Para o infectologista Alex Botsaris, o problema foi justamente a estratégia do ministério de tratar somente os casos graves com tratamento específico para gripe suína, “enquanto os Estados Unidos trataram todas as pessoas que aparentassem sintomas e conseguiram segurar a mortalidade”.
Botsaris relaciona a disseminação do vírus H1N1 no Brasil à limitação do tratamento pelo governo, assim ocorreu na Argentina, e refuta a versão de que a mortalidade só estaria diminuindo nos países do Hemisfério Norte por eles estarem no verão – estação menos propícia à gripe.

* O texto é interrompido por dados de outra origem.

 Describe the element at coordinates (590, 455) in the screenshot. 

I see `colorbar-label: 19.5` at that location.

– Na Austrália, país do Hemisfério Sul, também no inverno, o governo liberou o medicamento para pacientes com sintomas e o índice de mortes é bem menor.
Segundo o site do Ministério da Saúde australiano, são 132 mortes por gripe suína para 33.844 casos confirmados – proporção de 2,5%, bem inferior à brasileira.

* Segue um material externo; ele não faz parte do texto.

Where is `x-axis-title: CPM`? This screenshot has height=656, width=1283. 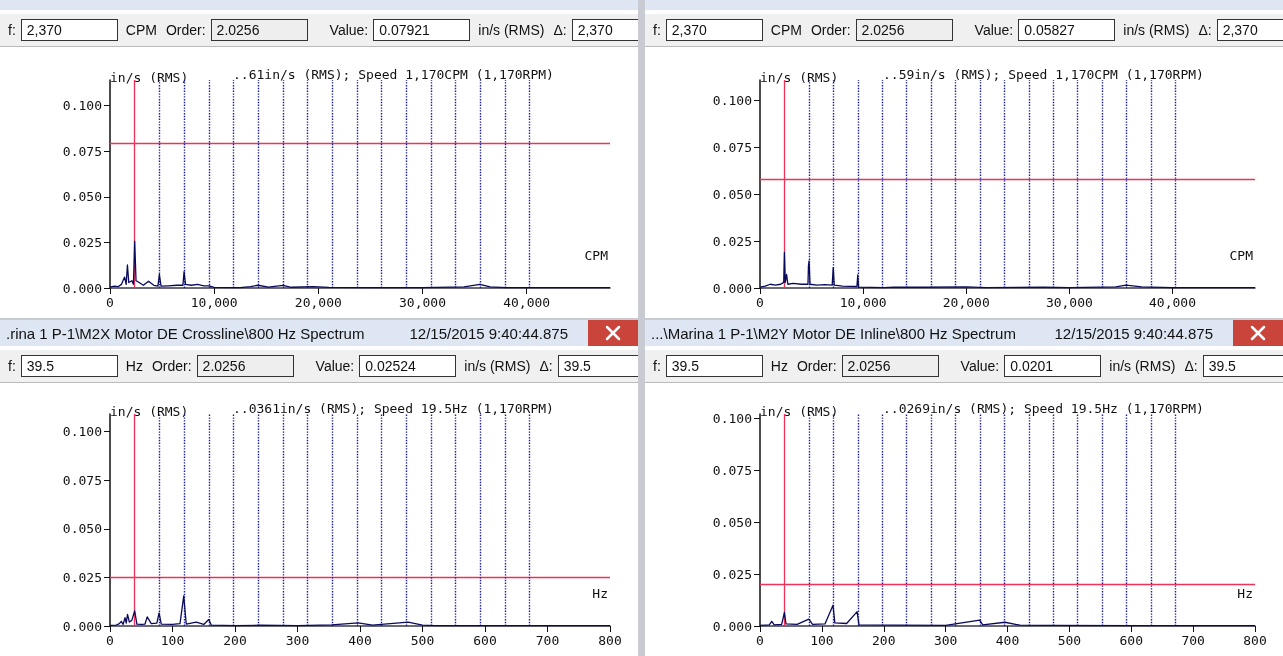
x-axis-title: CPM is located at coordinates (596, 256).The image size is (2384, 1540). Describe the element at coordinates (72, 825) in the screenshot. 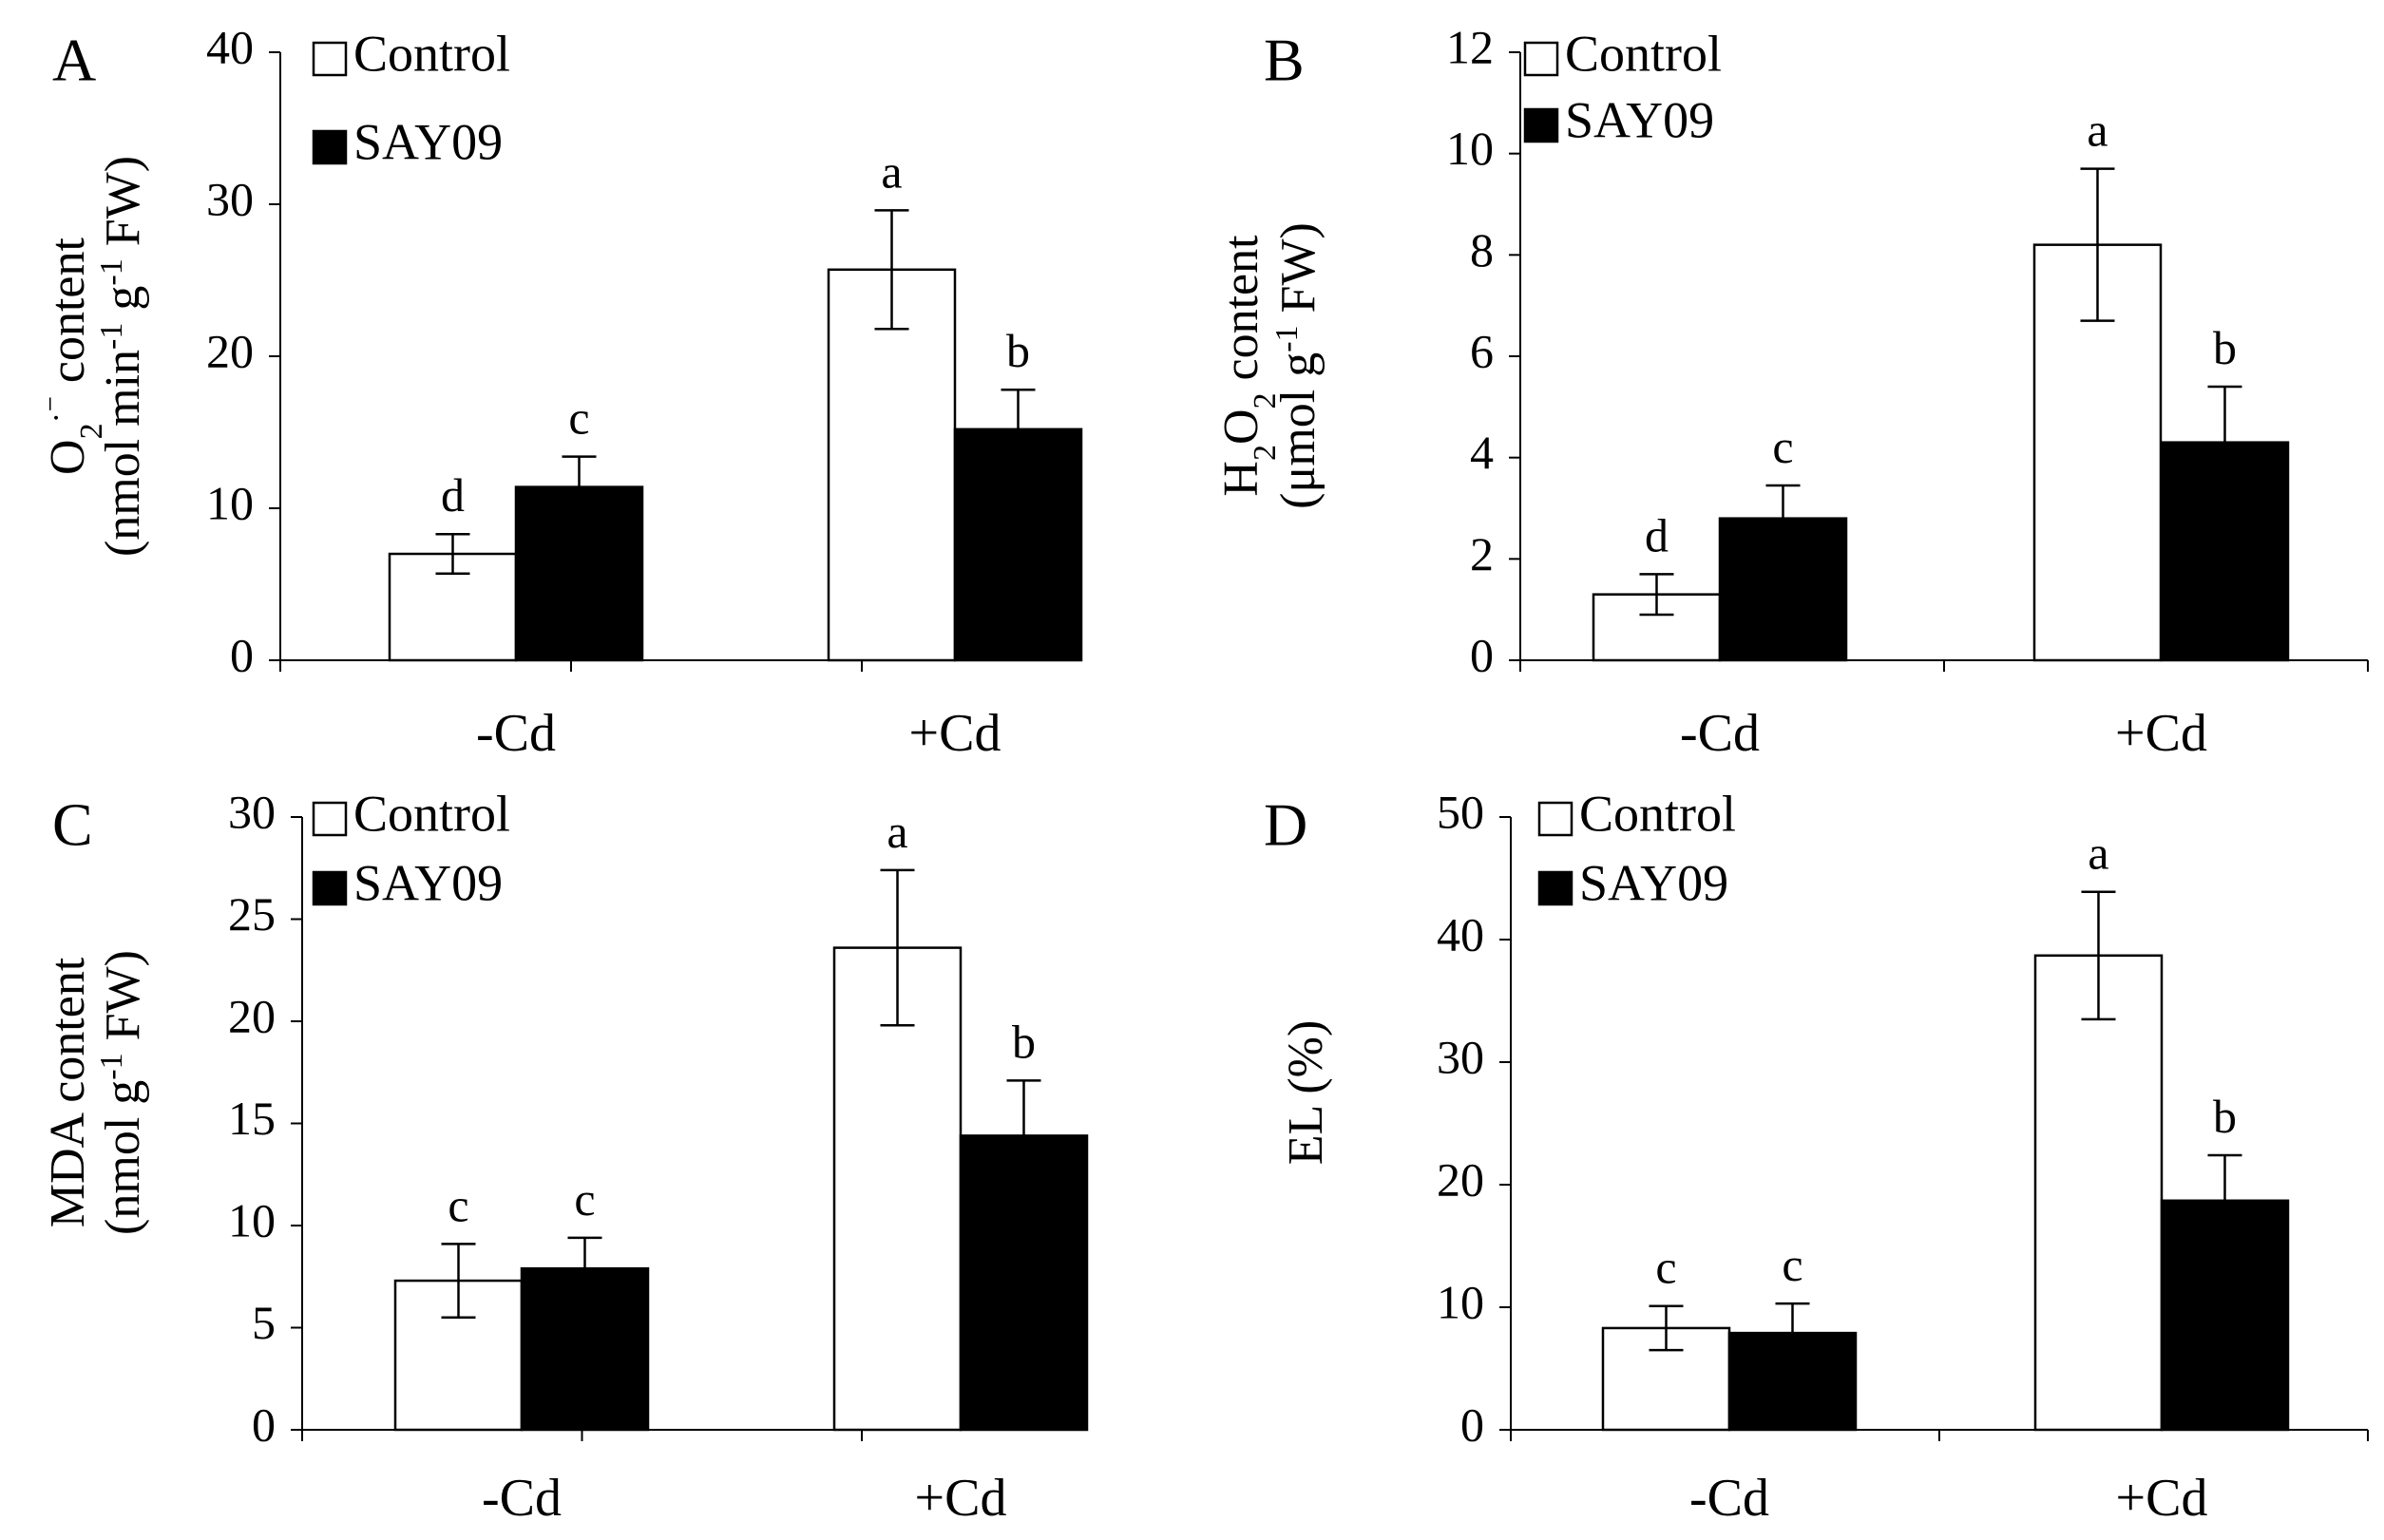

I see `panel-label: C` at that location.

Edmilson Migowsky, professor de doenças infecciosas da UFRJ, critica outra justificativa do governo brasileiro, de limitar remédios recomendados para a nova gripe, como o Tamiflu, para evitar resistências ao vírus. – Países que liberaram a medicação tiveram redução nas mortes. Na Inglaterra houve resistência ao medicamento, porque os ingleses foram medicados. Então, acontece assim: a Inglaterra fica com a resistência ao medicamento, a gente fica com as mortes. O que é melhor? Não é preciso pensar muito.
A falta de material para diagnosticar pacientes com a gripe suína pode ser resolvida pelo método estatístico de amostragens, afirma o infectologista Alex Botsaris, para quem este mecanismo poderia ajudar a vencer o problema da subnotificação de casos.
– Quando não se pode diagnosticar todo mundo, você faz assim: determina algumas populações específicas. Elege, aqui no Rio de Janeiro, por exemplo três municípios de acordo com características representativas da população total, da mesma forma que fazem em pesquisas eleitorais. Nesses municípios, faz o teste e o diagnóstico em todos os pacientes com sintomas e tira a porcentagem média que deverá ter em cada local de acordo com sua população.
A medida, segundo Botsaris, serviria para distribuir corretamente o medicamento próprio para a pandemia da nova gripe. – Cada hospital, posto de saúde etc. teria a quantidade adequada de Tamiflu ou o medicamento genérico paara o atendimento com base estatística – explica o infectologista que, no entanto, não vê relação entre a notificação e a mortalidade.
– As mortes têm mais a ver com a estratégia de tratar só quem está grave. Como o medicamento para a gripe só age até os dois primeiros dias após aparecerem os sintomas, depois é o organismo do paciente contra o vírus. O quadro se torna grave geralmente neste estágio. Receitar o medicamento somente quando ele já é inócuo é uma das consequências de tratar somente os doentes graves.
Para o professor de doenças infecciosas da UFRJ Edmilson Migowsky, o Ministério da Saúde se precipitou em anunciar uma taxa de mortalidade baixa assim que a gripe suína foi confirmada no Brasil, em maio. – No início, só foram diagnosticados pacientes que haviam voltado de viagens e todos eles foram medicados conforme o tratamento específico indicado. A letalidade subiu quando o ministério abandonou esse tratamento.
Em nota, o Ministério da Saúde negou que tenha perdido o controle da doença quando deixou de fazer a confirmação laboratorial de todos os casos.